One-time middleweight contender Avtandil Khurtsidze has been sentenced to 10 years in prison for his role as an enforcer for a criminal organization in New York City.

Khurtsidze was sentenced after being convicted in June of one count of racketeering and one count of wire fraud conspiracy.

Khurtsidze, 38 and of Kutaisi, Republic of Georgia, was the enforcer for Razhden Shulaya of the Shulaya Enterprise — a criminal group from the former Soviet Union.

According to Manhattan U.S. Attorney Geoffrey S. Berman, citing court documents, the Shulaya Enterprise was an organized criminal group operating under the direction and protection of Razhden Shulaya.

Khurtsidze acted as Shulaya’s chief enforcer, a role in which he allegedly engaged in multiple acts of extortion and violence, court documents state.

Khurtsidze was captured on video assaulting others in service of the Shulaya Enterprise twice. He also allegedly participated in recorded acts of extortion of gambling debts and planned additional acts of violence against those he felt disrespected his boss.

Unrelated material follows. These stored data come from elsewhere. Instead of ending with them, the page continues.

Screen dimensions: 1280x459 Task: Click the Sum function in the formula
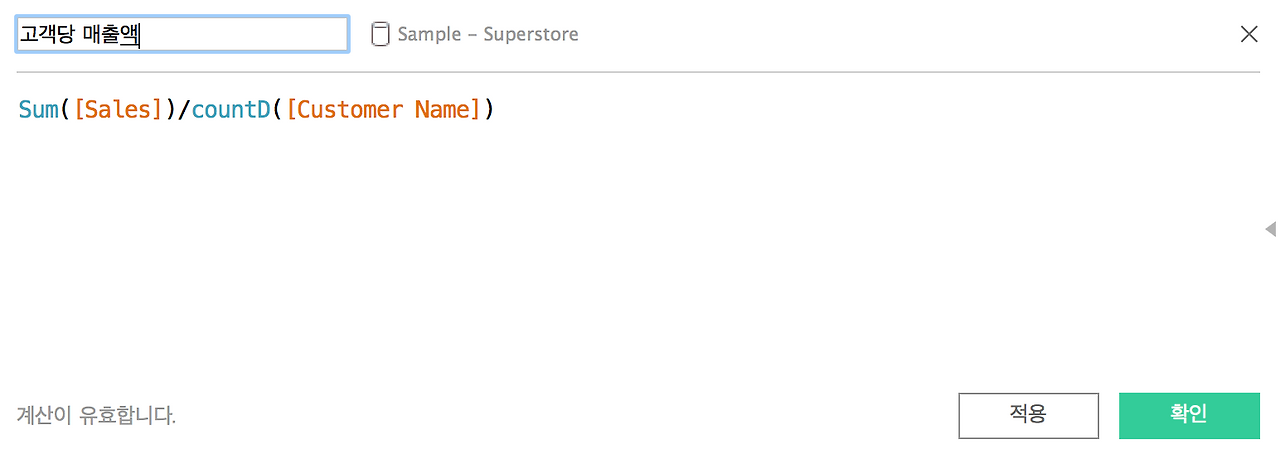[x=39, y=110]
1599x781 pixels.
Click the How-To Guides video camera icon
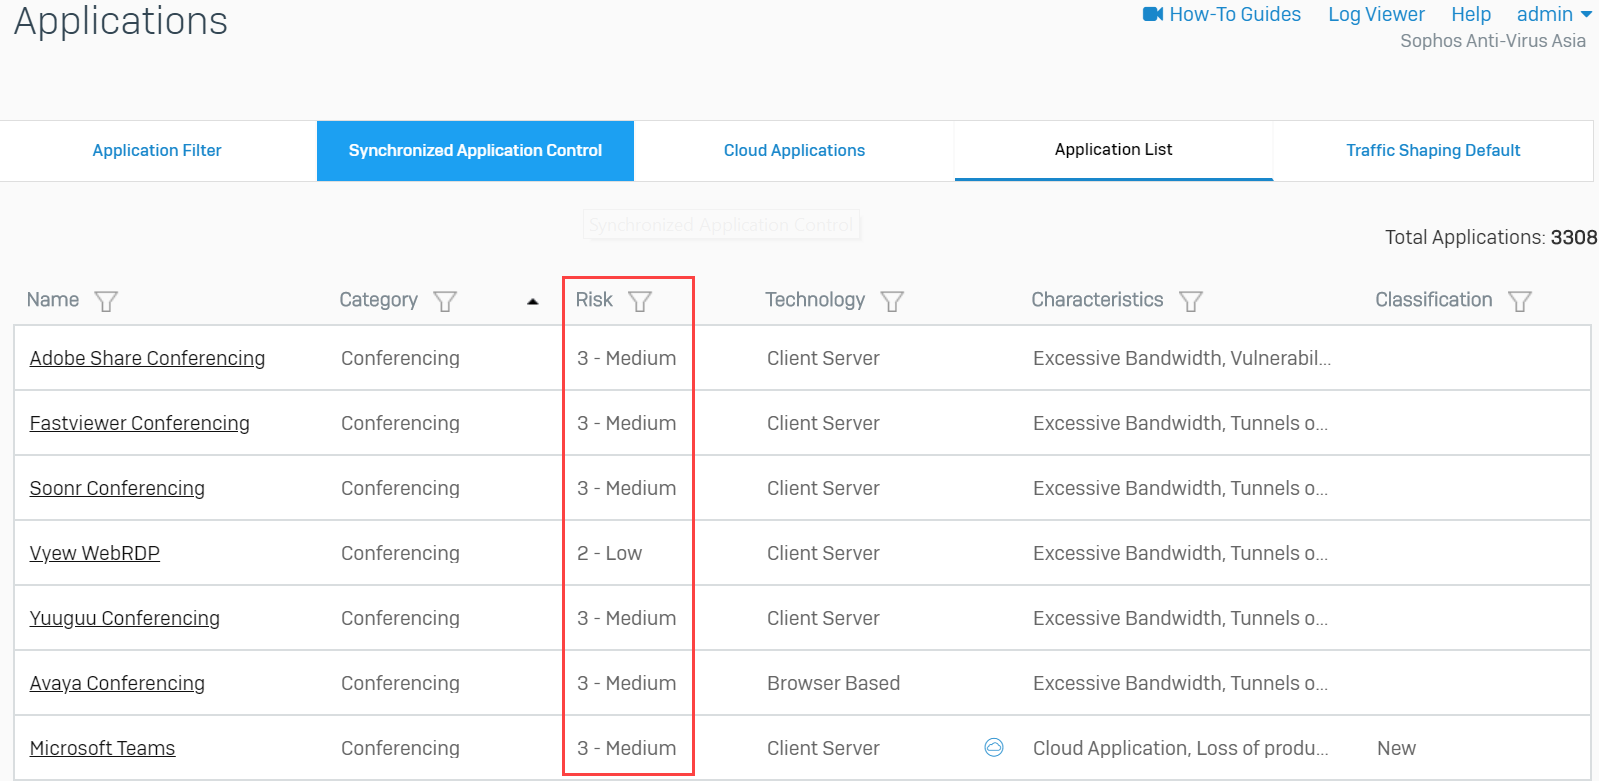click(1153, 14)
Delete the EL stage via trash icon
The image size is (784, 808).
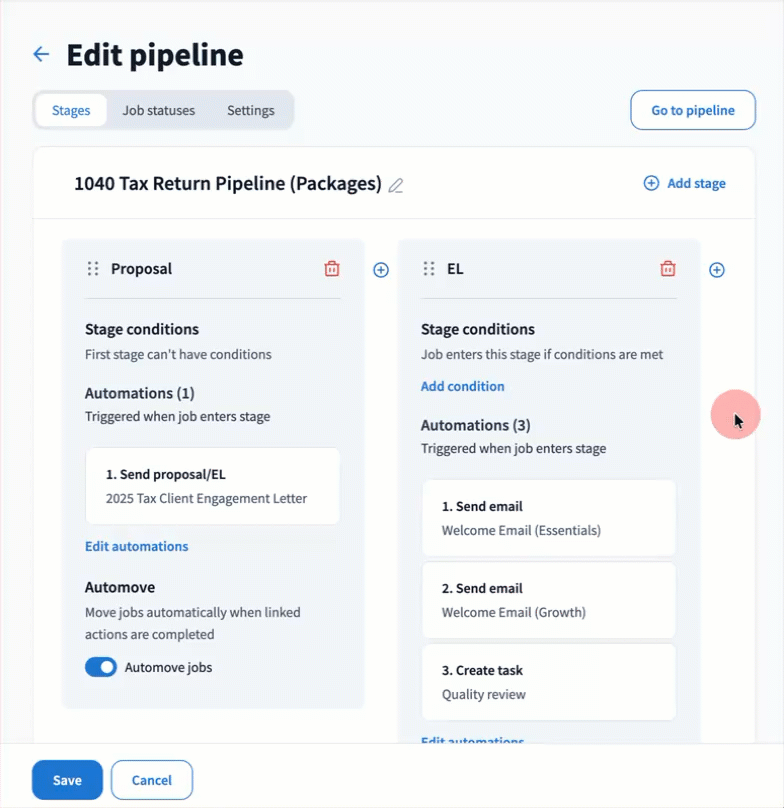668,269
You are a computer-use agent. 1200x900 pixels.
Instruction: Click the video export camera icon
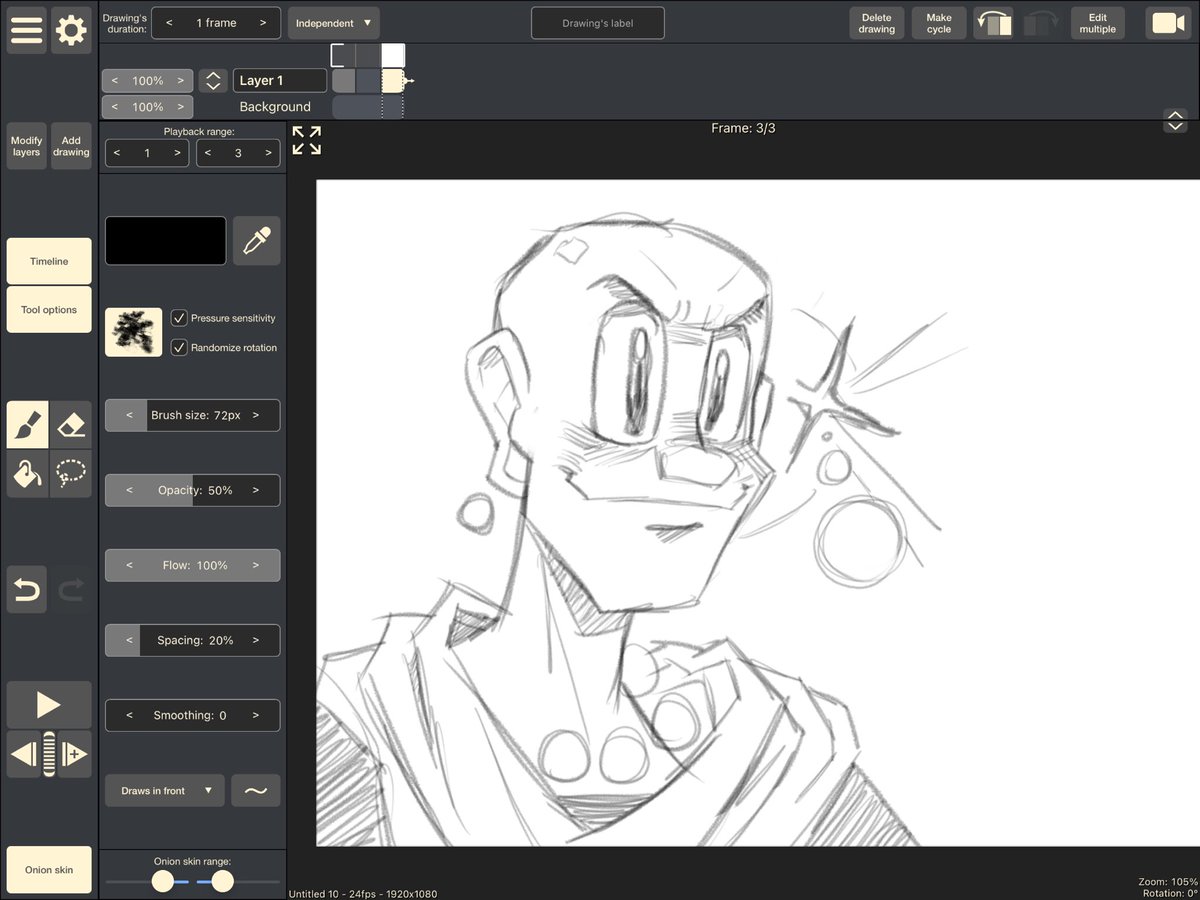coord(1168,22)
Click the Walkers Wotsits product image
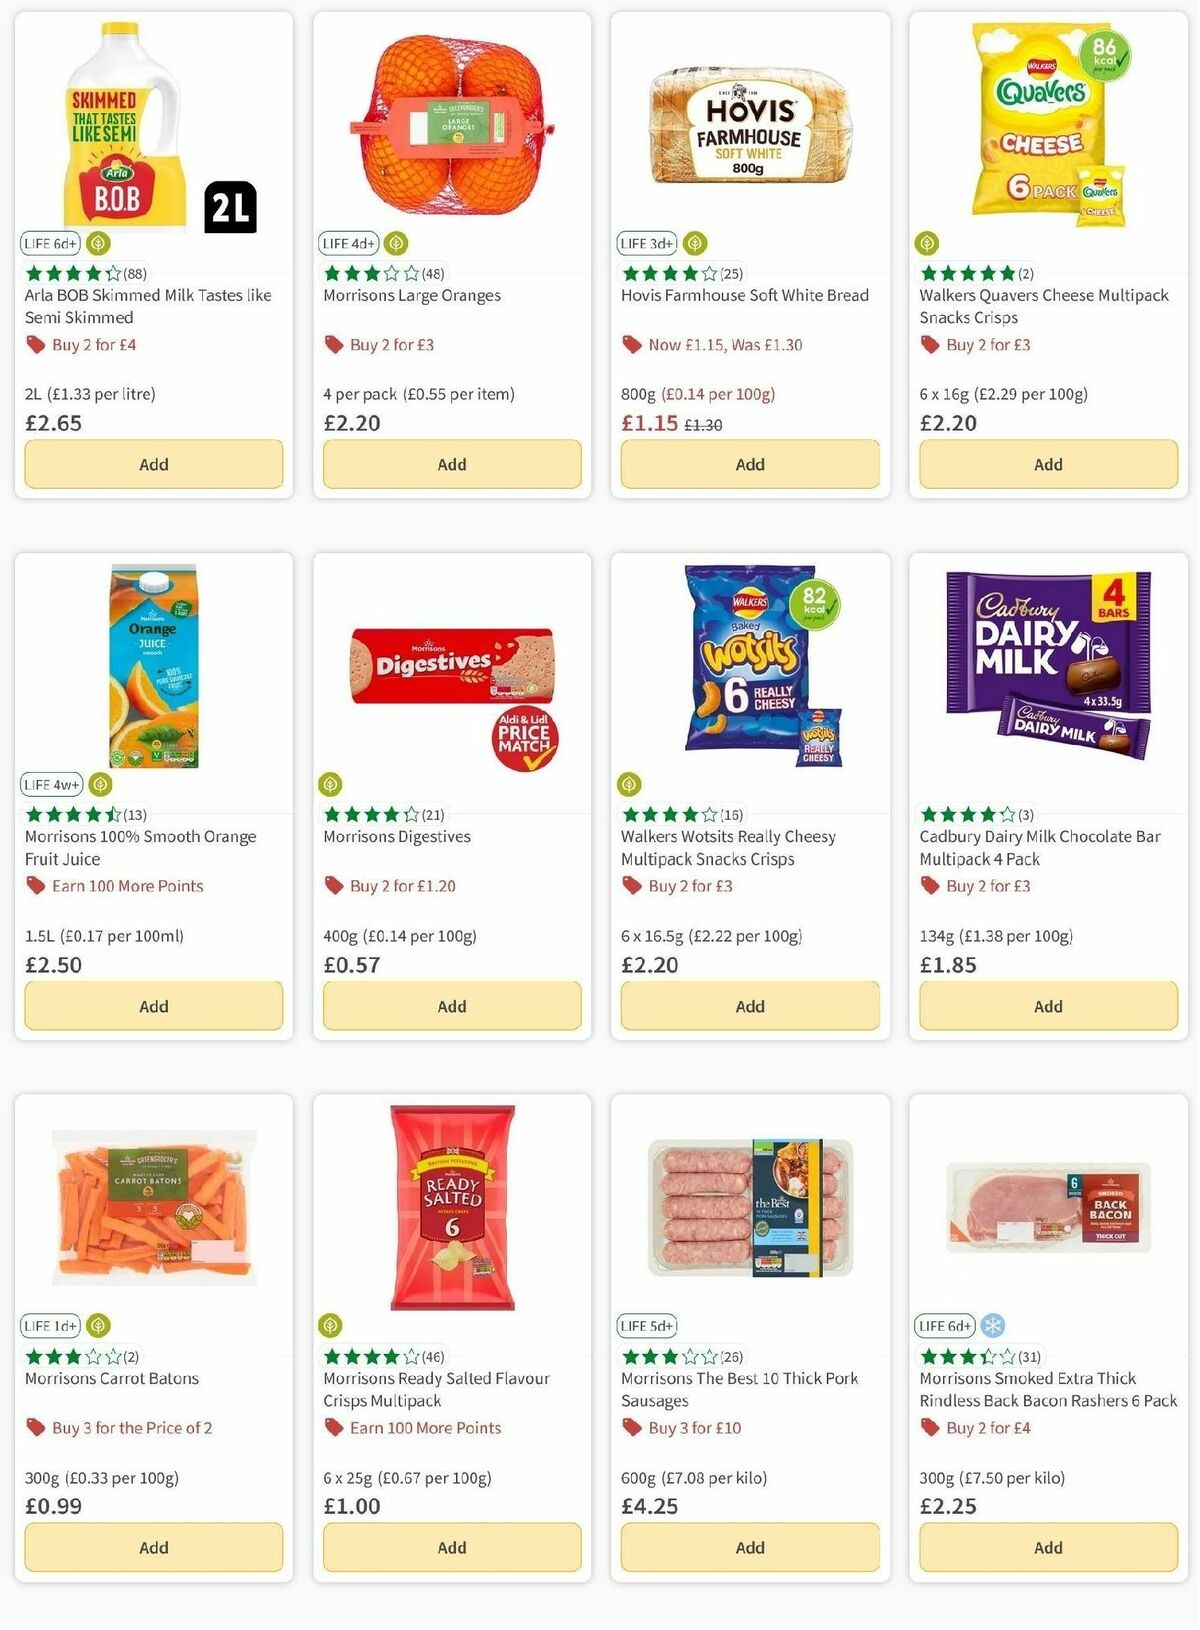 point(745,670)
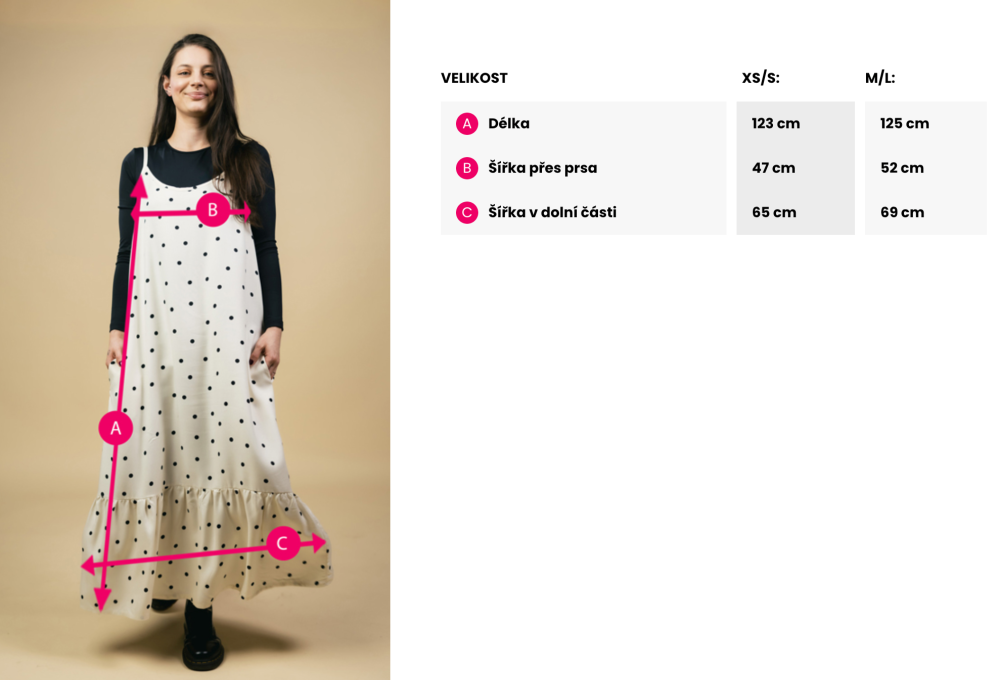Click the pink A marker on the dress photo
1000x680 pixels.
coord(115,427)
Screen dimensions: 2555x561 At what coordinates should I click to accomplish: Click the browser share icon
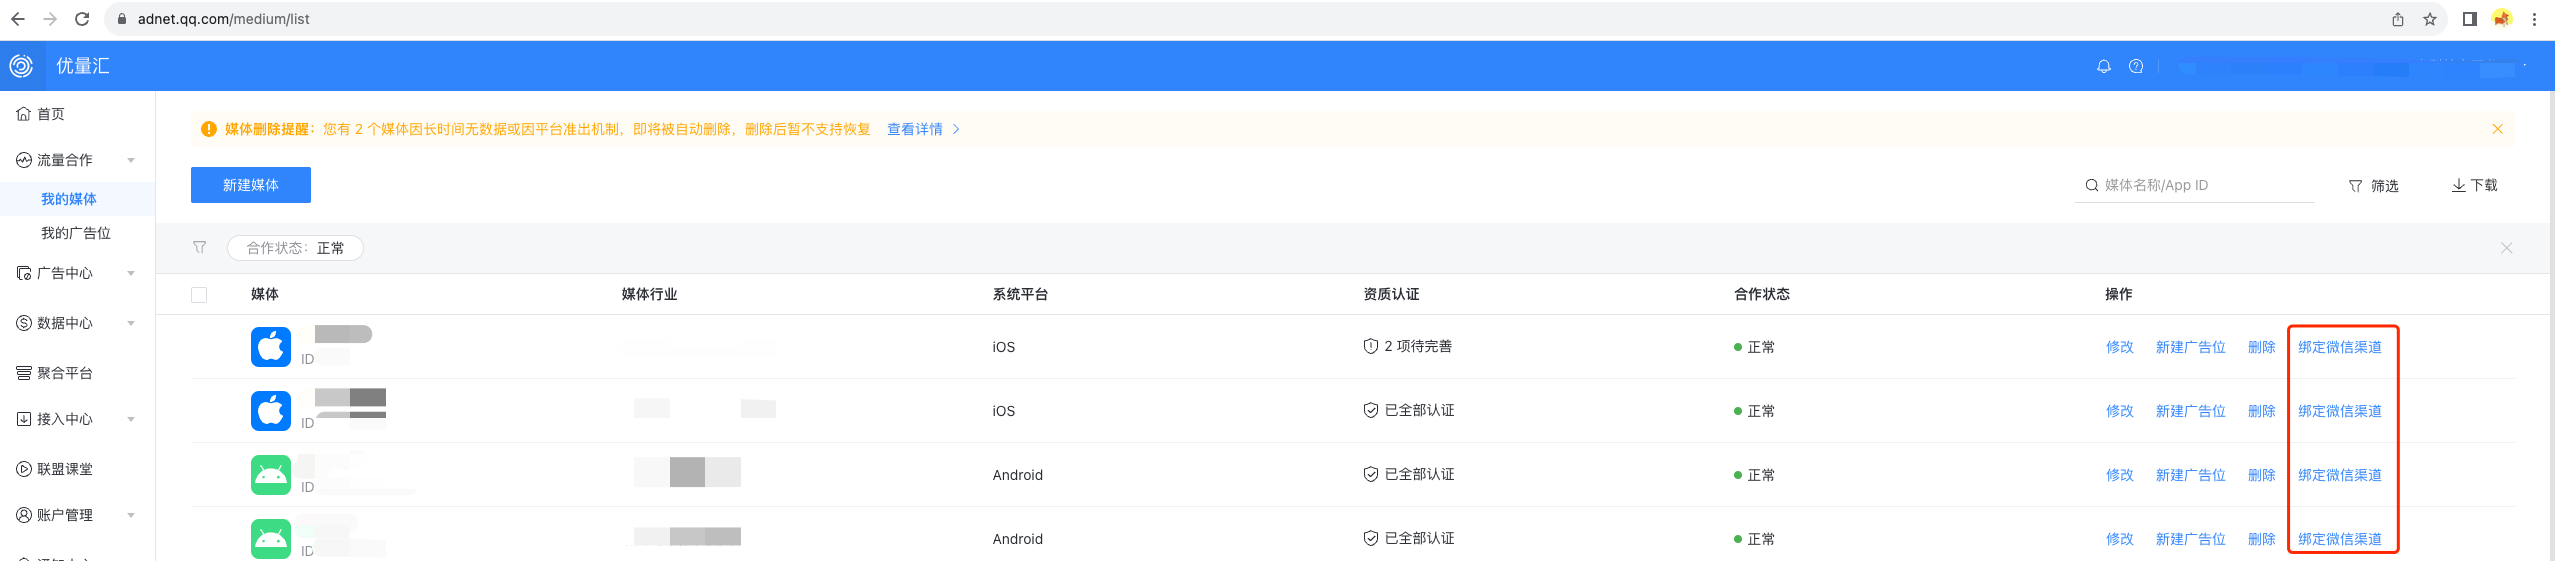[2398, 19]
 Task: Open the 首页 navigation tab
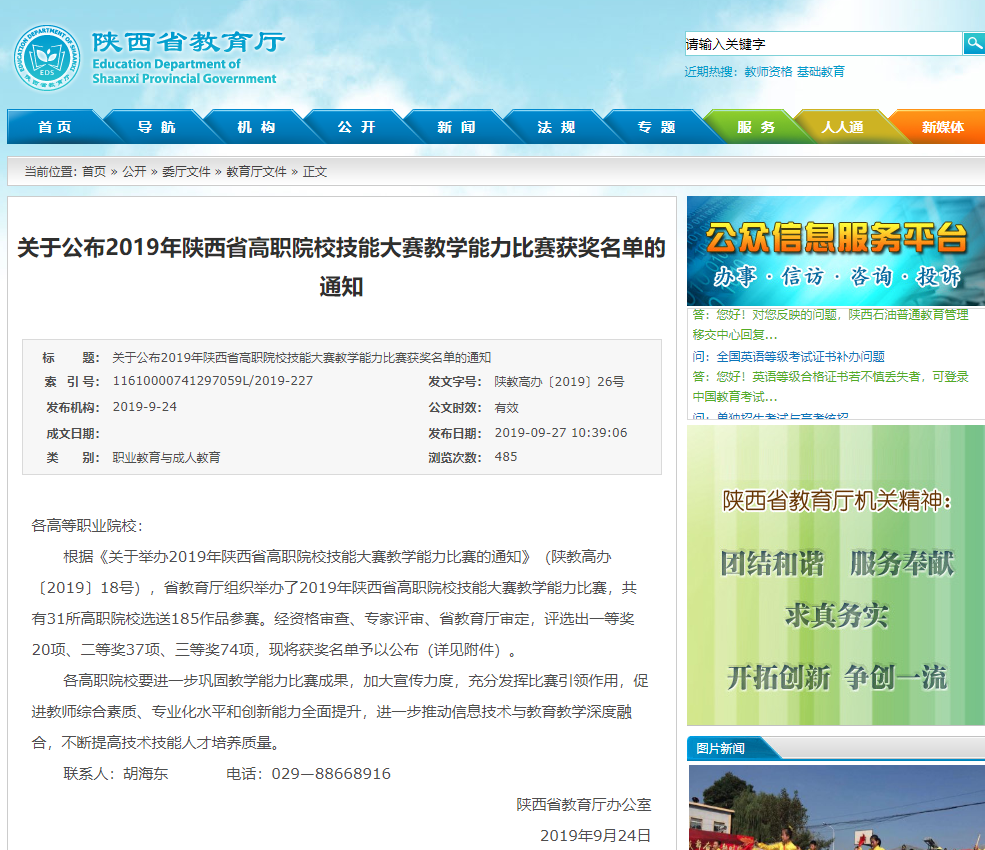(55, 127)
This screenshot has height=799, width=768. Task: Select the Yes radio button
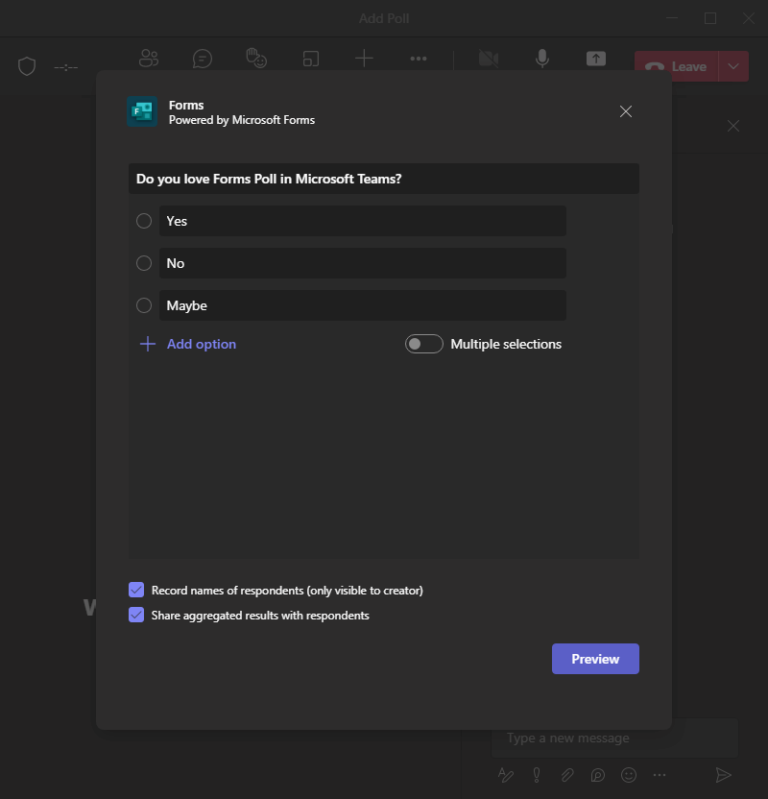[x=144, y=221]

Additionally, prosecutors claim that Khurtsidze participated in a scheme to defraud casinos by targeting particular models of electronic slot machines using a complicated algorithm designed to predict the behavior of those machines.

In addition to his decade-long prison term, Khurtsidze was also sentenced to two years of supervised release.

Last year, the tough boxer was on the verge of a mandatory world title shot, when he knocked out Tommy Langford in April to secure a crack at WBO world champion Billy Joe Saunders.

But before he was able to get his hands on Saunders, the hard punching Khurtsidze was arrested as a part of a RICO prosecution in connection with Shulaya.